10.3 Multicollinearity (PMA6 8.9)
- Occurs when some of the X variables are highly intercorrelated.
- Computed estimates of regression coefficients are unstable and have large standard errors.
For example, the squared standard error of the \(i\)th slope coefficient (\([SE(\beta_{i})]^2\)) can be written as:
\[ [SE(\beta_{i})]^2 = \frac{S^{2}}{(N-1)(S_{i}^{2})}*\frac{1}{1 - (R_{i})^2} \]

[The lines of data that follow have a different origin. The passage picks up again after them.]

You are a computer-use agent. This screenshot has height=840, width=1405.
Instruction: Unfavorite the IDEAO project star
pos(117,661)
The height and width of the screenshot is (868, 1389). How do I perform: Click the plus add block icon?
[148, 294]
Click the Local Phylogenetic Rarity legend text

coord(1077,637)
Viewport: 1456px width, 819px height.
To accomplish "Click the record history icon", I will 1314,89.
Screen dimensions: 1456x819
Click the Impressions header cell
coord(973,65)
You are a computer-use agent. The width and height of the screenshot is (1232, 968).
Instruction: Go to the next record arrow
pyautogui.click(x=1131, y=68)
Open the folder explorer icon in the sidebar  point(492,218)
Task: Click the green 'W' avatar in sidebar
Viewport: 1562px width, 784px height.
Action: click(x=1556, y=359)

where \(S^{2}\) is the residual mean square, \(S_{i}\) the standard deviation of \(X_{i}\), and \(R_{i}\) the multiple correlation between \(X_{i}\) and all other \(X\)’s.
When \(R_{i}\) is close to 1 (very large), \(1 - (R_{i})^2\) becomes close to 0, which makes \(\frac{1}{1 - (R_{i})^2}\) very large.
This fraction is called the variance inflation factor and is available in most model diagnostics.
big.pen.model <- lm(body_mass_g ~ bill_length_mm + bill_depth_mm + flipper_length_mm, data=pen)
performance::check_collinearity(big.pen.model) |> plot()
- Solution: use variable selection to delete some X variables.
- Alternatively, use dimension reduction techniques such as Principal Components (Chapter 14).